Исходный отрывок:
Ни один человек не пойдет в кабинет терапевта, если работают его адаптивные стратегии поведения. Терапия начинается тогда, когда они терпят крах. Человеку становится ясно, что выбор, который он делает, совершается с целью самозащиты, а не из лучших его побуждений. Еще ему становится ясно, что он страдает от постоянно возобновляющегося переживания первичных травм — таких, как эмоциональное подавление или опустошение, — и отступает перед вторжением самости, которая выражает свое неудовольствие в депрессии, фобиях, зависимостях и т. п. Повернувшись лицом к себе, человек оказывается в положении, когда ему приходится выслушать свою самость.
Эта встреча с самостью, которую Юнг назвал Auseinandersetzung, а древние греки называли metanoia, приводит к изменению мировоззрения, в результате которого может возникнуть новое ощущение Я. Никто из нас — тех, кому довелось пройти через такие грандиозные изменения, — не сделал этого по доброй воле. Нас притащили туда силой, подгоняя пинками и не обращая внимания на наши стоны, и нет никаких сомнений, что нас притащат туда снова.

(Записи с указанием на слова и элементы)
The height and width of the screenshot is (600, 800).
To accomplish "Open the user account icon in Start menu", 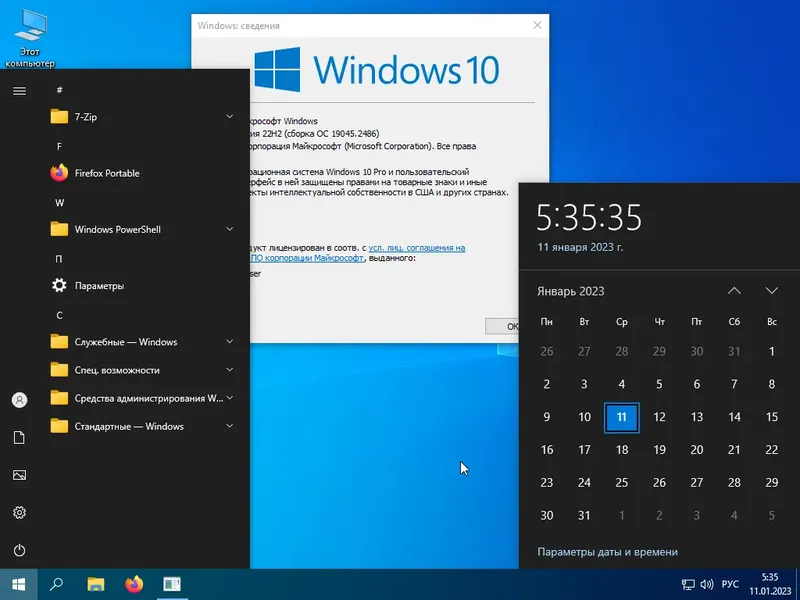I will coord(18,399).
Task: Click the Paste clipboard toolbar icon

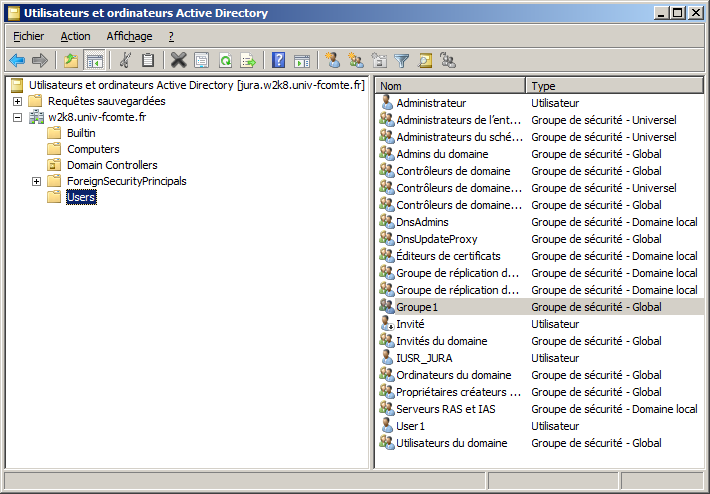Action: tap(148, 61)
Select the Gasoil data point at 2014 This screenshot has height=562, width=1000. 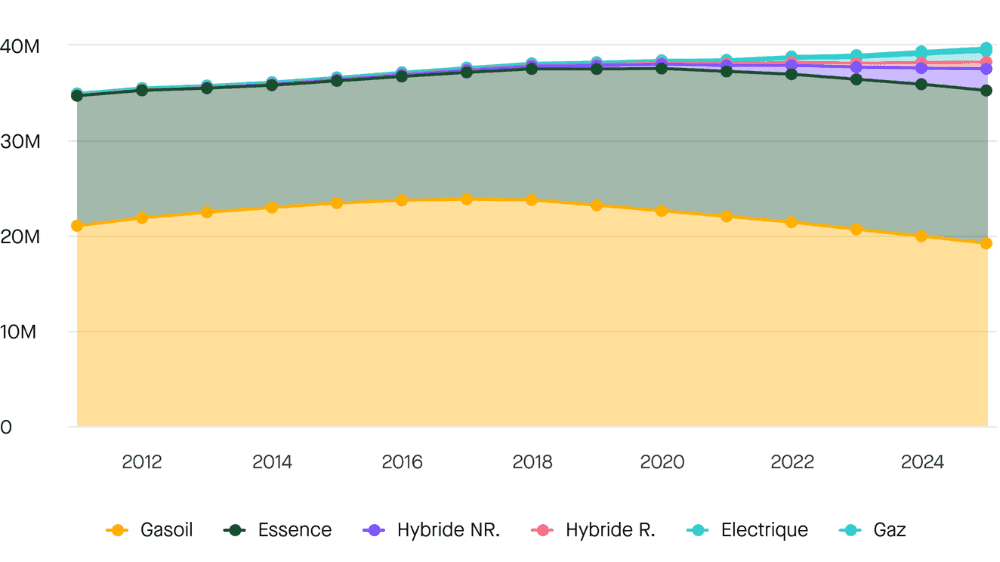pos(272,207)
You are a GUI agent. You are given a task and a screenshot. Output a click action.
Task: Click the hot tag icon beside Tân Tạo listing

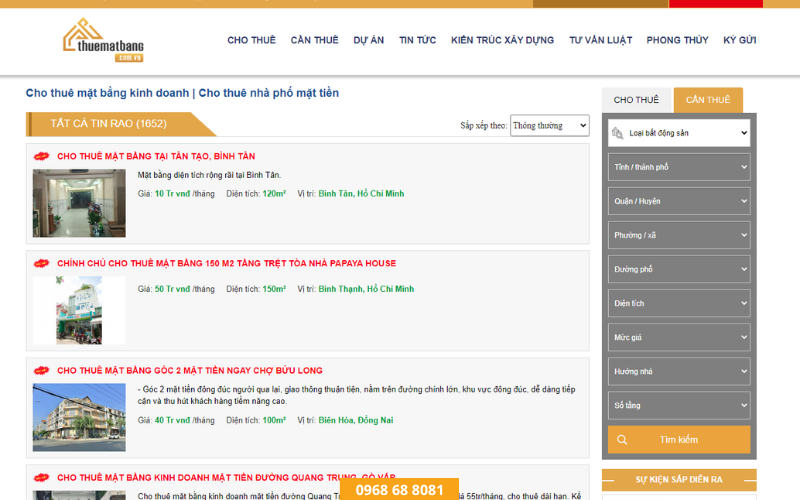tap(41, 156)
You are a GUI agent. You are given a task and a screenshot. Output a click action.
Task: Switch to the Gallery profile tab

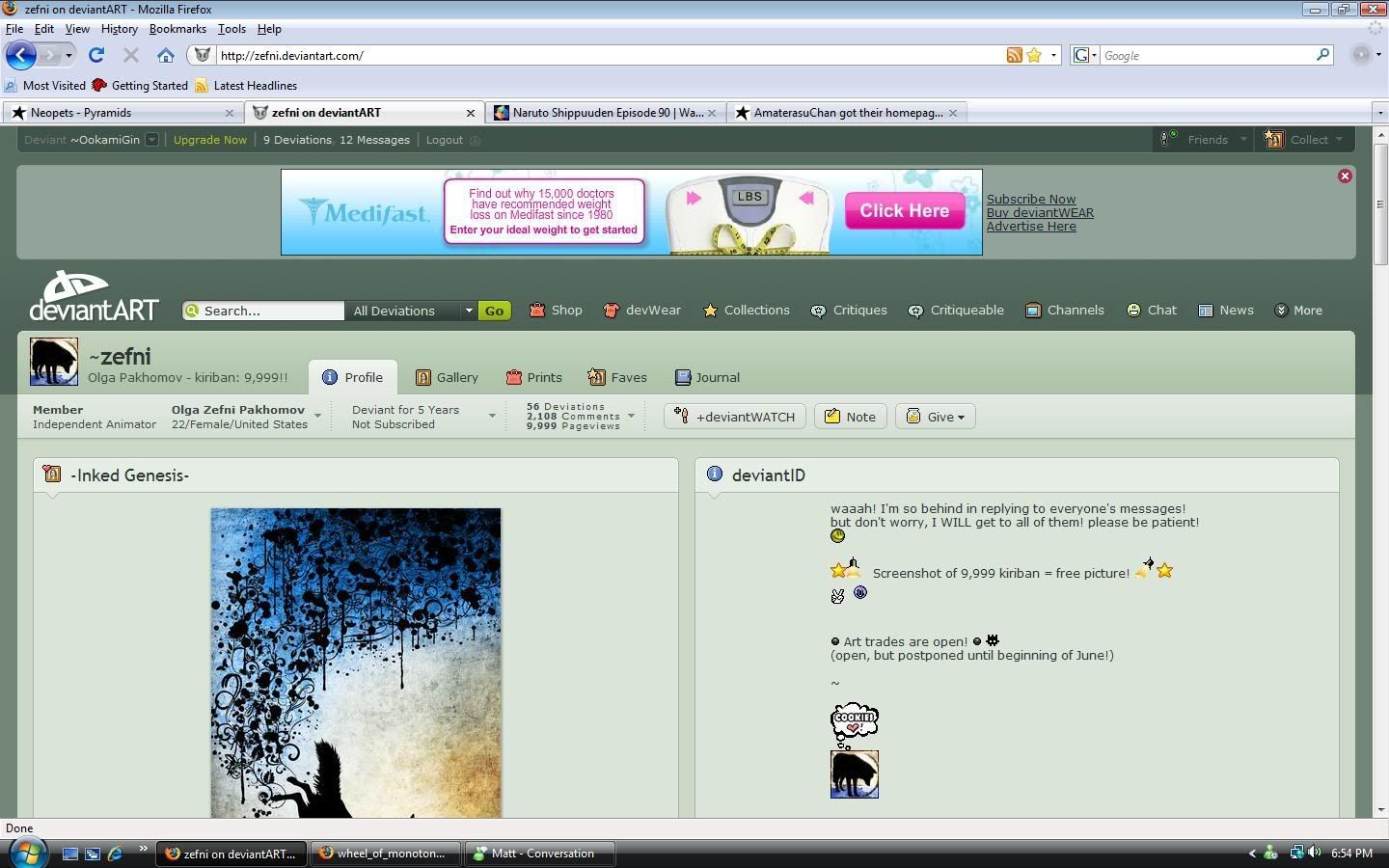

Задание:
Повторите без изменений часть текста о терапии и встрече с самостью от слов «Эта встреча с» до слов «притащат туда снова.».

Письменный ответ:
Эта встреча с самостью, которую Юнг назвал Auseinandersetzung, а древние греки называли metanoia, приводит к изменению мировоззрения, в результате которого может возникнуть новое ощущение Я. Никто из нас — тех, кому довелось пройти через такие грандиозные изменения, — не сделал этого по доброй воле. Нас притащили туда силой, подгоняя пинками и не обращая внимания на наши стоны, и нет никаких сомнений, что нас притащат туда снова.